Shweta Basu on short ‘Yatri Kripya Dhyan De’
A man picks up a hitchhiker in the snaky foothills of Munnar. They get talking about cars, and, from there on, ghosts. The girl, though cool and inscrutable at first, gets increasingly agitated. The guy starts flipping out. We could be watching a horror, a thriller, a slasher… or the worst kind of road awareness video.
“It’s always nice to keep the audience guessing,” says Shweta Basu Prasad, who stars as the mysterious passenger in the Amazon miniTV short film, Yatri Kripya Dhyan De. Directed by Abhinav Singh, the film is a simple man-woman yarn in a car, without narrative fuss or excessive layering. It ends on a twist—threadbare yet oddly effective.
“The film is like a snappy elevator ride,” Shweta explains. “By the time you are out, you’ve watched a fun story.” Having never explored theatre, she enjoyed the talky escalation with co-star Shaheer Sheikh. They shot for a week in the cool Kerala weather.

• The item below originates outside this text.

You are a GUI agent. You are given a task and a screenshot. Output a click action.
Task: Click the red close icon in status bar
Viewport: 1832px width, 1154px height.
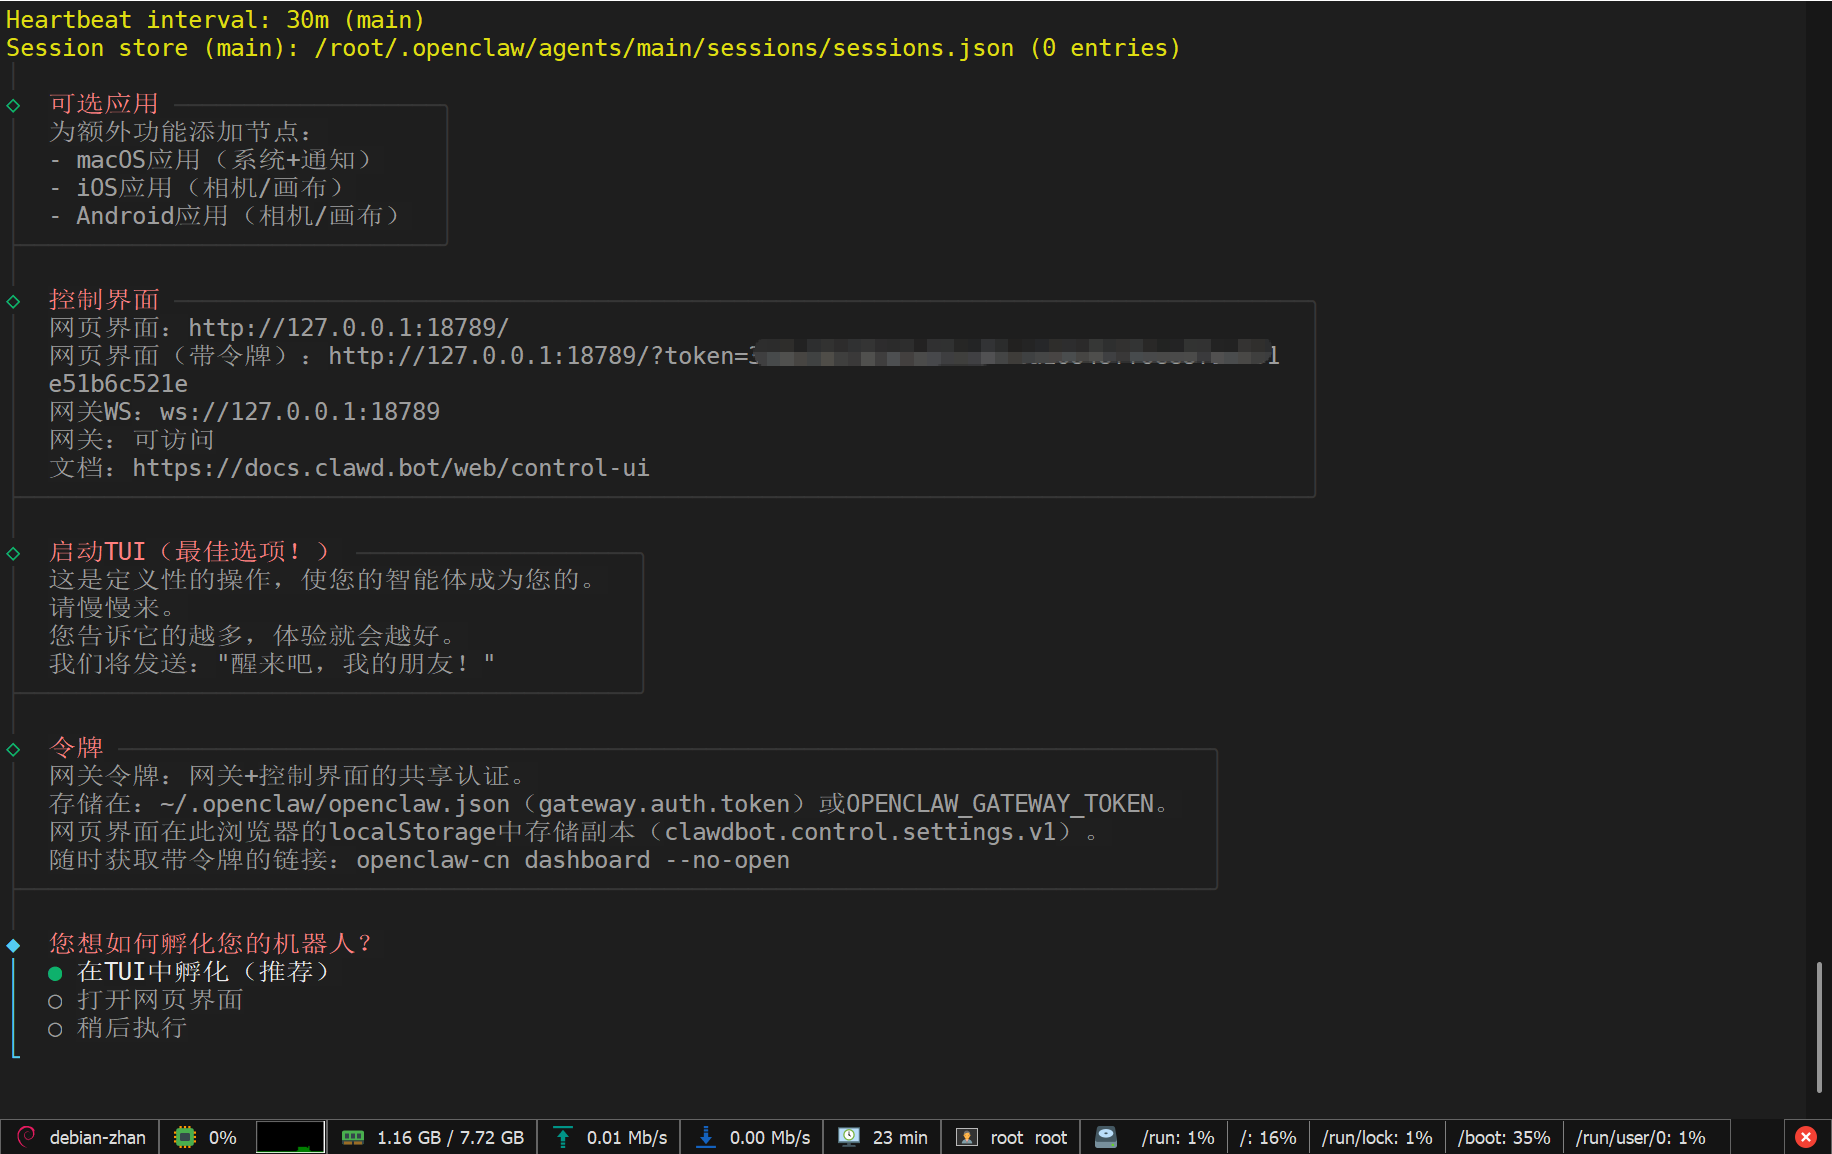click(x=1806, y=1137)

With covid restrictions in place, the roads were easily managed, with “the beautiful tea estate workers in the background.” Instructions were relayed on walkie-talkies. There was no incident or slip up. “Shaheer is a good driver so I just had to sit and chill and do my lines,” Shweta laughs.
Yatri Kripya Dhyan De chimes with another Shweta performance, in the Netflix anthology Ray. Her character, Maggie, a bespectacled office girl, provides the final twist of Srijit Mukerji’s Forget Me Not. In both films, a privileged man is made to face the negligence of his past.
Shweta feels the idea of the ‘femme fatale’ or female antagonist is gradually evolving in Hindi cinema. “Take Tabu’s character in an Andhadhun, or Shabana Azmi in my first film Makdee. Or even Urmila in Bhoot. But generally speaking, it’s a slow change. It’s not a remarkable change.” Last word, favourite car movie? “Cars (laughs). I’m yet to catch Titane.”